Für die Ermittler ist dies allerdings nicht von Bedeutung. Aus Sicht der Staatsanwaltschaft liegen auch so vollendete Bestechung und vollendete Bestechlichkeit vor. „Das Versprechen stand im Raum, und die andere Seite hat sich ein Versprechen geben lassen“, sagte Krauth. Es sei also geplant gewesen, dass Geld in großen Beträgen fließt.

Die Unternehmen stehen nicht unter Verdacht

Im Falle einer Verurteilung drohen den fünf Beschuldigten wegen Bestechung und Bestechlichkeit im geschäftlichen Verkehr Haftstrafen zwischen drei Monaten und fünf Jahren, denn die Staatsanwaltschaft geht wegen der angepeilten Millionensummen von einem besonders schweren Fall aus.

Ob Volkswagen die betroffenen Mitarbeiter freigestellt hat, war am Dienstag nicht zu erfahren.
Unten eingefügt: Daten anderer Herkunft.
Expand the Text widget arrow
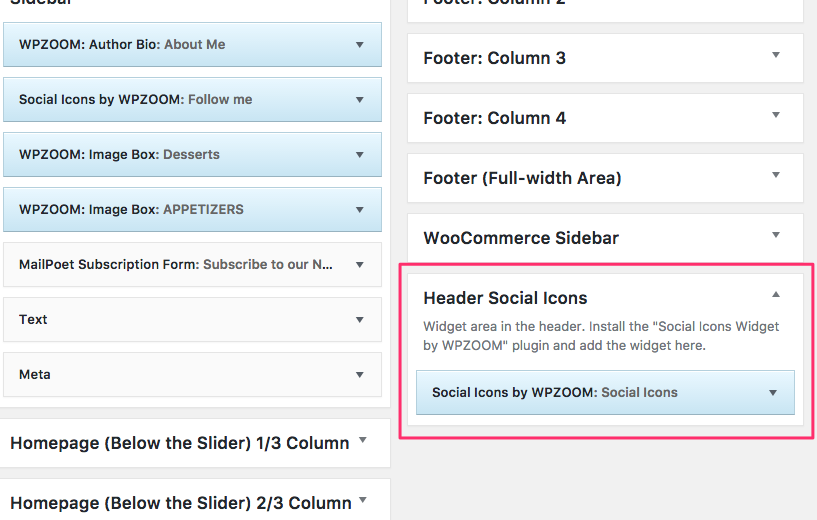Screen dimensions: 817x520 coord(360,319)
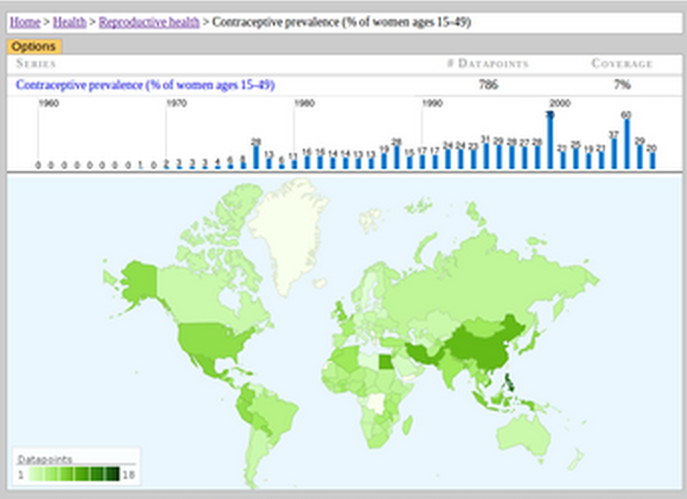Click the 1990 year marker on the chart
The height and width of the screenshot is (499, 687).
[432, 103]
T-Systems hat sich von seinen beschuldigten Mitarbeitern bereits Ende vergangenen Jahres getrennt, darunter der damalige Vertriebschef. „Intern war die Angelegenheit damit für uns abgeschlossen“, sagte ein Sprecher.

Allerdings gab der Konzern die Unterlagen danach an die Staatsanwaltschaft Stuttgart weiter. Die Ermittler prüften den Sachverhalt auf mögliche strafrechtliche Konsequenzen. Von Volkswagen hieß es gestern, die konzerneigene Revisionsabteilung werde ebenfalls eigene Untersuchungen anstellen. Aus gegenwärtiger Sicht sei aber nicht erkennbar, dass sich einzelne Mitarbeiter oder das Unternehmen bereichert hätten.
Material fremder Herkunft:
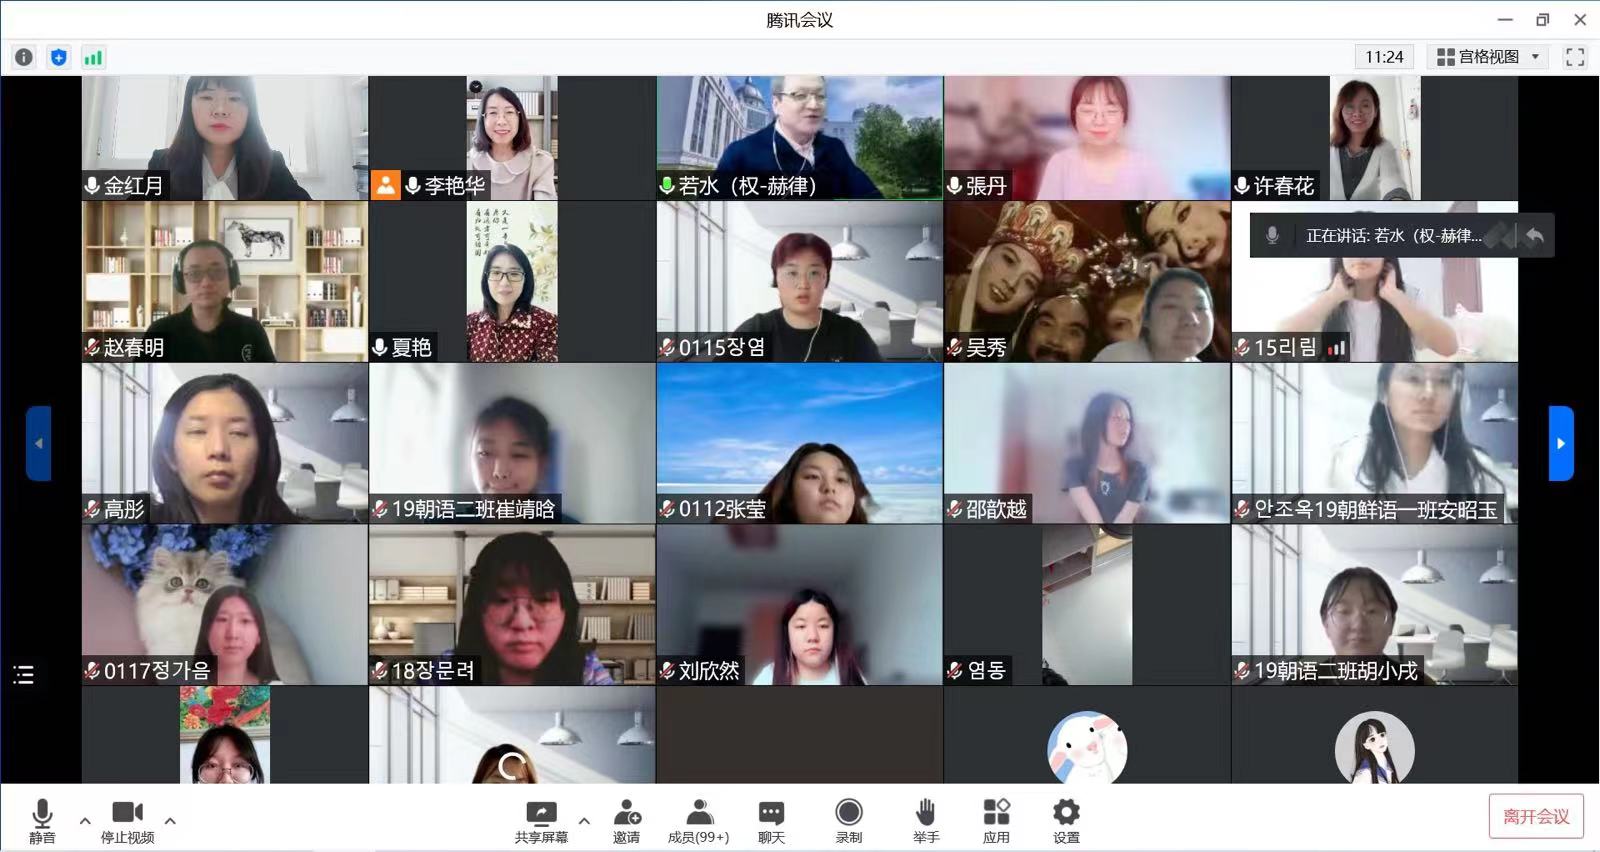Open the 邀请 invite icon
Viewport: 1600px width, 852px height.
626,820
Tatsächlich stehen weder Volkswagen noch T-Systems im Visier der Ermittler, ebensowenig der VfL Wolfsburg. Die VfL Wolfsburg Fußball GmbH, 2001 gegründet, ist seit Dezember 2007 eine 100-Prozent-Tochter der Volkswagen AG. Geschäftsführer ist Dieter Hoeneß, Aufsichtsratsvorsitzender ist der VW-Einkaufsvorstand Francisco Javier Garcia Sanz.